One popular airline database included in the TranStats collection is the airline on-time performance database, which includes on-time performance of every flight, airline, and airport in the United States.

=== National Transportation Atlas Database ===
BTS maintains the National Transportation Atlas Database (NTAD), an open online repository of national-level geographic information systems data and applications related to transportation in the United States.

===National Transportation Library===

Another BTS product is the National Transportation Library (NTL), an online repository of transportation-centric research, reports, and datasets. Documents, which include products internal and external to the US Department of Transportation, can be accessed through a platform called RosaP.

==Products==
===Freight Analysis Framework===
The FAF is a database with estimations of freight flows through the United States' transportation system, developed in collaboration with the Federal Highway Administration.

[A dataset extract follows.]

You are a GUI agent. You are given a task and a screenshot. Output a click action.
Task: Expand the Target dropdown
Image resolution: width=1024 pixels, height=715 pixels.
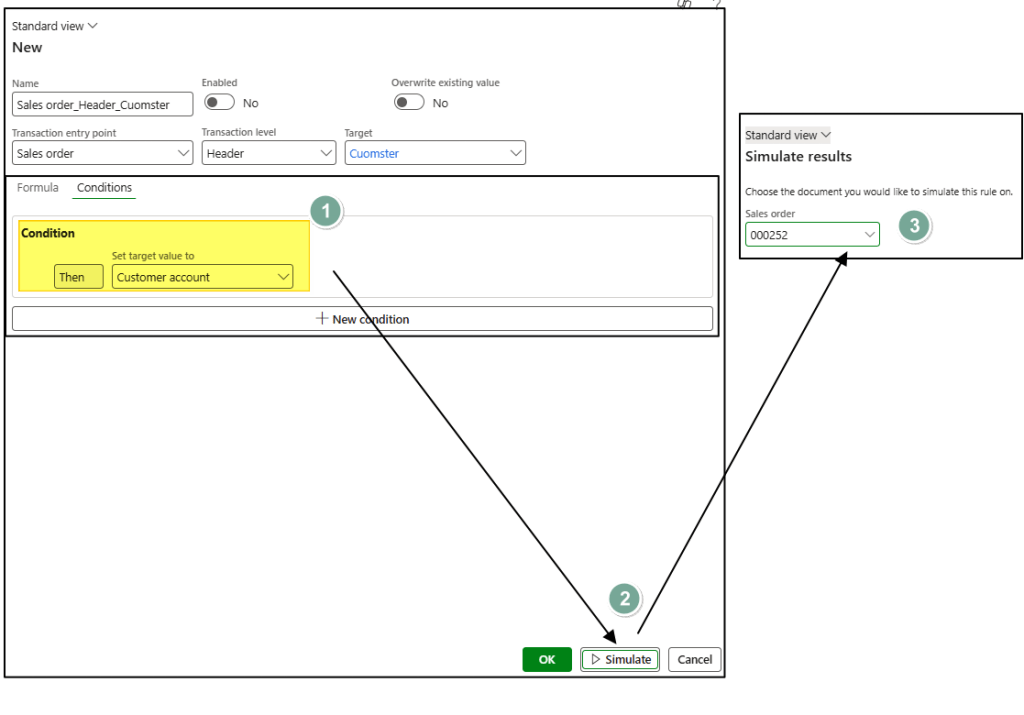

Data are available at the federal, state, and metropolitan areas, representing the move of goods from 42 commodity types and across all modes of transport. Freight is quantified by weight, value, and activity, and are based on data inputs from the BTS Commodity Flow Survey, input-export records, and data acquired directly from key industries.

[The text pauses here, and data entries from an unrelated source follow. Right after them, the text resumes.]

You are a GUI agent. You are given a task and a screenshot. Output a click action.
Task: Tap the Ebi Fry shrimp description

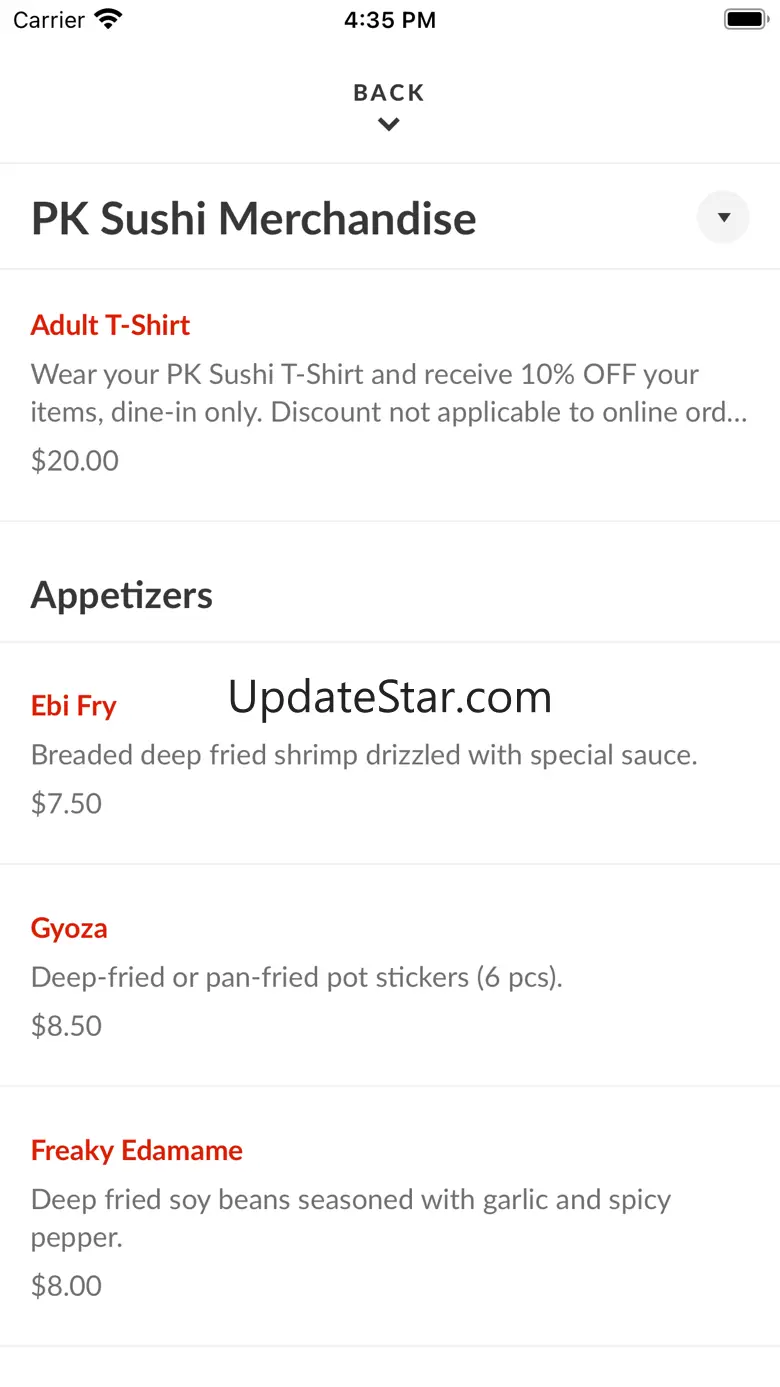tap(364, 755)
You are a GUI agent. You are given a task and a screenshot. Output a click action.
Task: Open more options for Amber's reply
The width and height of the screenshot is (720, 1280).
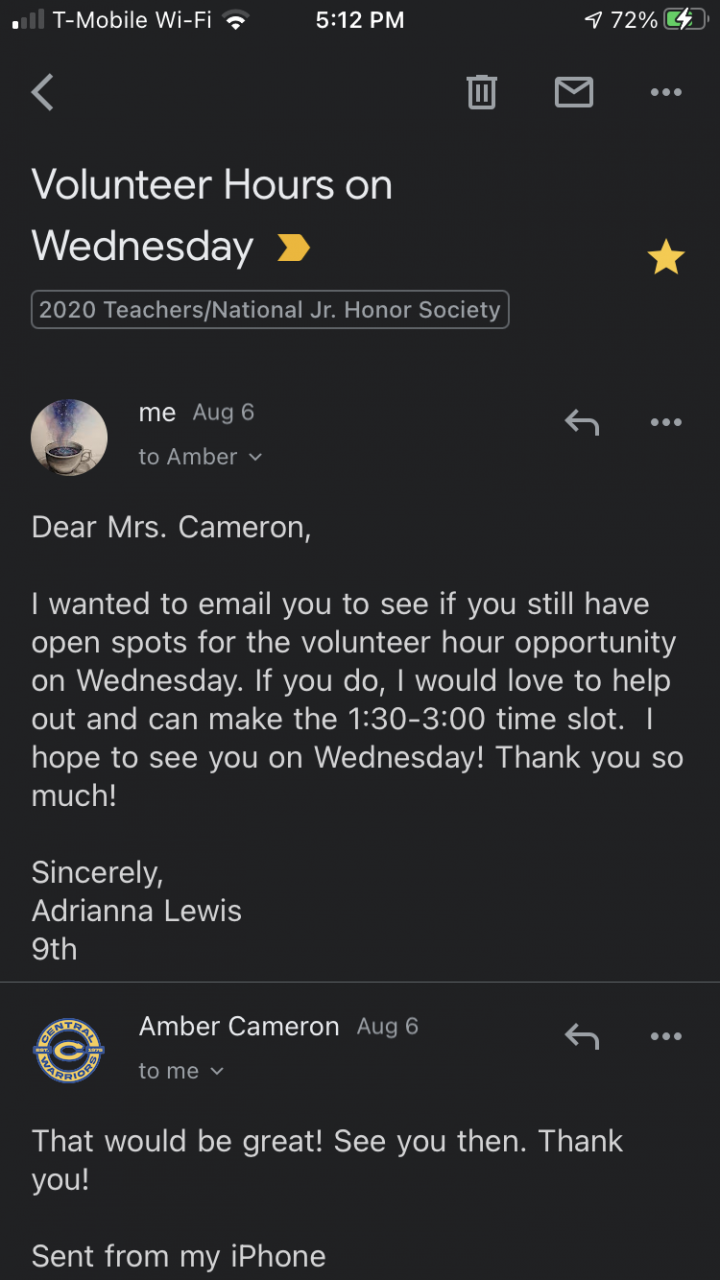click(665, 1037)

===Transportation Statistics Annual Report===
Required by the legislation that authorized BTS, the TSAR is published every year and contains high-level descriptions of the overall status of the national transportation system from the previous year. More specifically, it features information, statistics, and figures on core facets of transportation in the United States, including passenger travel, freight and logistics, economics, reliability, safety, energy use, and environmental impacts. Outside these theme areas, it also provides commentary on the state of transportation statistics and data production and recommends strategies to close or improve data gaps.

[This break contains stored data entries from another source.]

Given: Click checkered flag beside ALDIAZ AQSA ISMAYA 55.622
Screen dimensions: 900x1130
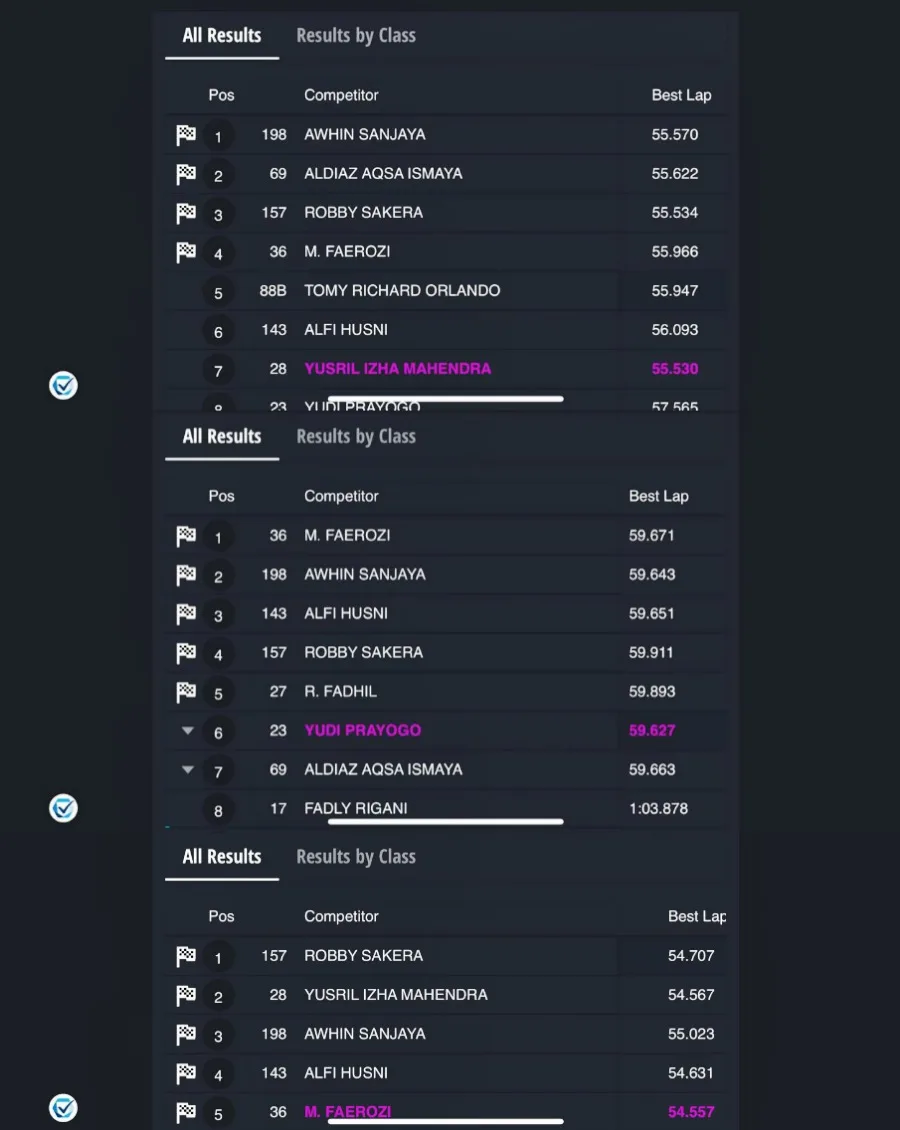Looking at the screenshot, I should coord(186,174).
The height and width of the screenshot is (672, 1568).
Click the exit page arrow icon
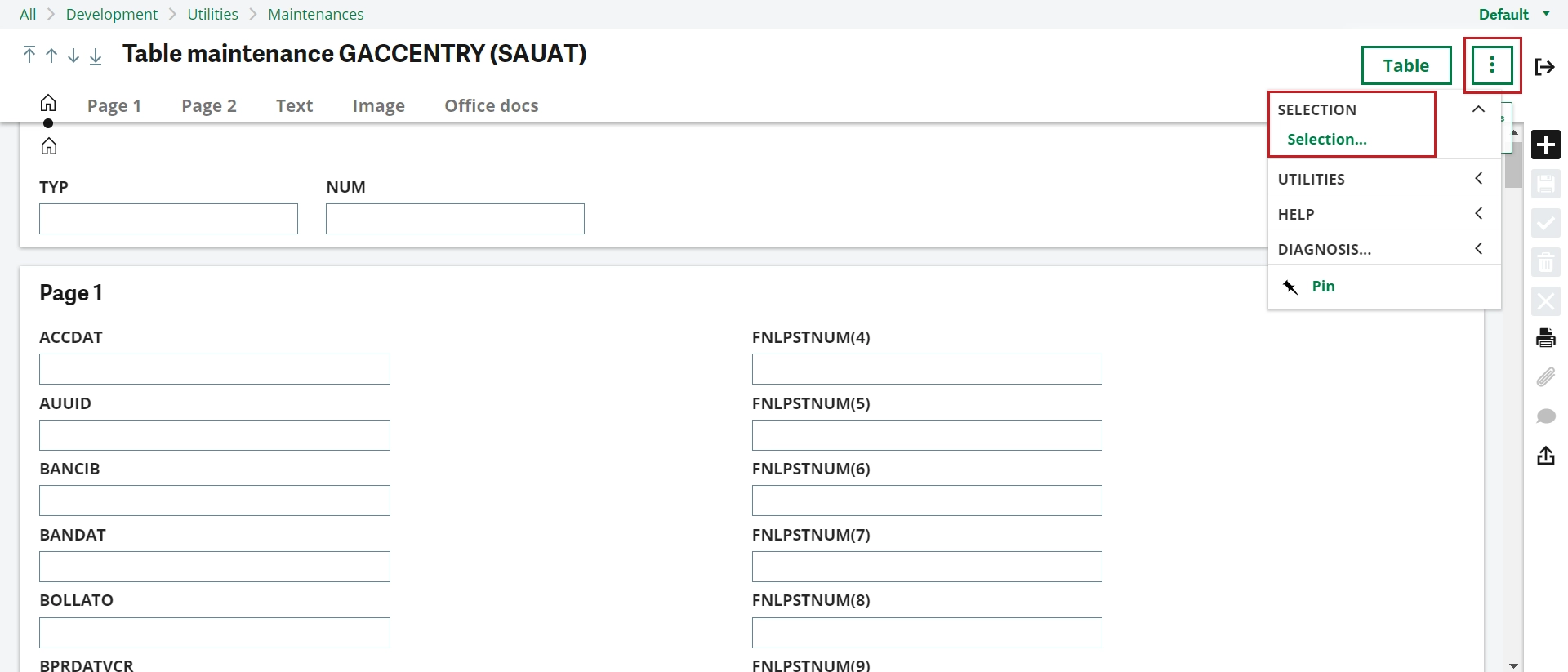1544,66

===Vehicle Inventory and Use Survey===
The VIUS is a regular survey of vehicle ownership, intended to better understand physical and operational characteristics of the wide range of vehicles that use the national roadway system, guide infrastructure investments, track changes in vehicle technology, and to stay tuned to critical safety needs. Done collaboration with the U.S. Census Bureau, Federal Highway Administration, and the Department of Energy, the most recent version was completed in 2022 and sampled data the owners of over 150,000 vehicles, including pick-up trucks, SUVs, minivans, light vans, straight trucks, and truck tractors.

===Intercity Bus Atlas===
Since 2017, BTS has been the home for the Intercity Bus Atlas, a map of all scheduled intercity passenger bus services in the United States. Using General Transit Feed Specification (GTFS) feeds collected from participating carriers, the Atlas shows the stops and routes being operated and is updated on a quarterly basis. The ICBA replaces defunct intercity bus maps and schedule services (namely Russell's Official National Motor Coach Guide) and shows the density, frequency, and extent of these operations across the country.

===Other products===

- COVID-19 and Transportation
- Border Crossing Data
- Commodity Flow Survey (CFS)
- Local Area Transportation Characteristics for Households (LATCH)
- National Census of Ferry Operators
- National Transit Map

- National Transportation Noise Map
- Pocket Guide App
- Port Performance Freight Statistics Program
- Tank Car Data
- TransBorder Freight Data
- Transportation Economic Trends

- Transportation Services Index
- National Transportation Statistics
- State Transportation Statistics
- County Transportation Profiles
- Congressional District Transportation Profiles
- The Week In Transportation

=== State and country codes ===
The BTS maintains its own list of codes, so-called World Area Codes (WAC), for state and country codes.